Formation des imams et contre-discours
• Extension des centres de formation d’imams de la Grande Mosquée à plusieurs villes Françaises, dont l’inauguration imminente d’un nouveau site à Vitry-sur-Seine pour offrir des conditions optimales et former des guides spirituels ancrés dans le contexte républicain.
• Engagement d’un « contre-discours religieux » mené par les imams sur les réseaux sociaux et en banlieue, pour vivifier l’Islam tolérant, ouvert et humaniste en harmonie avec la laïcité.
Initiatives culturelles et sociales
• Cycle de conférences en 2025 pour le 120e anniversaire de la loi de 1905 sur la laïcité, participation à la Fête de la musique avec chants religieux traditionnels, et organisation de journées comme celle du 25 novembre 2024 contre les violences faites aux femmes (en partenariat avec l’ONU).
• Soutien à la Charte des principes de l’Islam de France (2021), conditionnant les financements au respect de l’égalité hommes-femmes, et appel à des politiques d’inclusion contre la stigmatisation des Musulmans.
Ces projets s’inscrivent dans une vision d’un « Islam de France » structuré, pacifié et intégré, avec des avancées récentes en 2025-2026.
Épreuve personnelle récente
Au cours du mois de Mars 2026, Chems-Eddine Hafiz a traversé une immense épreuve avec la perte tragique de son fils, un deuil qui émeut profondément la communauté Musulmane de France et tous ceux qui suivent son action.

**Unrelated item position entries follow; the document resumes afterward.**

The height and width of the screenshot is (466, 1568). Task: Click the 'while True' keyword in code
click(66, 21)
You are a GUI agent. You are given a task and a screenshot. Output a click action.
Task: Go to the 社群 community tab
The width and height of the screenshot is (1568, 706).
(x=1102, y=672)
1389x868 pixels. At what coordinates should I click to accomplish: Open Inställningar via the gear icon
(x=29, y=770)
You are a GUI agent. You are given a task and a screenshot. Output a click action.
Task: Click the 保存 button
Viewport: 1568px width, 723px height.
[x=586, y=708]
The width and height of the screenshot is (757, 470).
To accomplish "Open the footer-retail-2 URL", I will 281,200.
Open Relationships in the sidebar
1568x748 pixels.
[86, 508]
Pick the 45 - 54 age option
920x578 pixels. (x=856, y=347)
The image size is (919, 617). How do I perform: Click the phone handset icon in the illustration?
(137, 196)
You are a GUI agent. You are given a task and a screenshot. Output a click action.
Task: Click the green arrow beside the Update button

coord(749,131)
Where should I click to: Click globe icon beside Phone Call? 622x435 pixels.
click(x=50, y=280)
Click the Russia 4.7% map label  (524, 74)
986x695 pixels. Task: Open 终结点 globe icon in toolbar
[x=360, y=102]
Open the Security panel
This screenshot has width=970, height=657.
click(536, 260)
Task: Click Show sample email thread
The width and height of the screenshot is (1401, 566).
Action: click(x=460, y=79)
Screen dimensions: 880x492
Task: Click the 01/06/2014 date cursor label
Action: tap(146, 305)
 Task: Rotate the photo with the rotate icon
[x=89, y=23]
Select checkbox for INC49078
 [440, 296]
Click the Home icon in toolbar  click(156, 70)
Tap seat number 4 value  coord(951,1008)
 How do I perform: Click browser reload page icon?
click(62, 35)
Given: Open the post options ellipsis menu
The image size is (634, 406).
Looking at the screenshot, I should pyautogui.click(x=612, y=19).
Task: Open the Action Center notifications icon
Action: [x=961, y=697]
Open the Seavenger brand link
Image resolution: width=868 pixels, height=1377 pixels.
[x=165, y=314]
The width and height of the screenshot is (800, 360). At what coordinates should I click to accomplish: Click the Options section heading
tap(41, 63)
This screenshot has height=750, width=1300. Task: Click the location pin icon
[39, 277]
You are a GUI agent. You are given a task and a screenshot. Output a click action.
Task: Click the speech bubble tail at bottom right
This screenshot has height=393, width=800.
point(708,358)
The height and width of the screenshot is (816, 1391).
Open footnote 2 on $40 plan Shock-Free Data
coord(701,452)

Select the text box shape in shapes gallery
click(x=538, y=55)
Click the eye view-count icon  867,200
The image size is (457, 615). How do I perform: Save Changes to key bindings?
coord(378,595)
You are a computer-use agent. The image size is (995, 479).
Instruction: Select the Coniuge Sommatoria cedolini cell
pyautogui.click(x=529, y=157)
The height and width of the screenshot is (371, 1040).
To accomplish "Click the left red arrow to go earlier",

Dans cette douleur intime, nous présentons au Recteur nos condoléances les plus sincères et attristées, priant pour que Dieu accueille l’âme de son enfant dans Sa miséricorde infinie et apporte consolation à sa famille.
Qu’Allah les soutiennes dans cette épreuve et leur donne la force de la surmonter, entourés de l’affection de leurs proches.
Inna Lillahi Wa Inna Ilayhi Raji’un.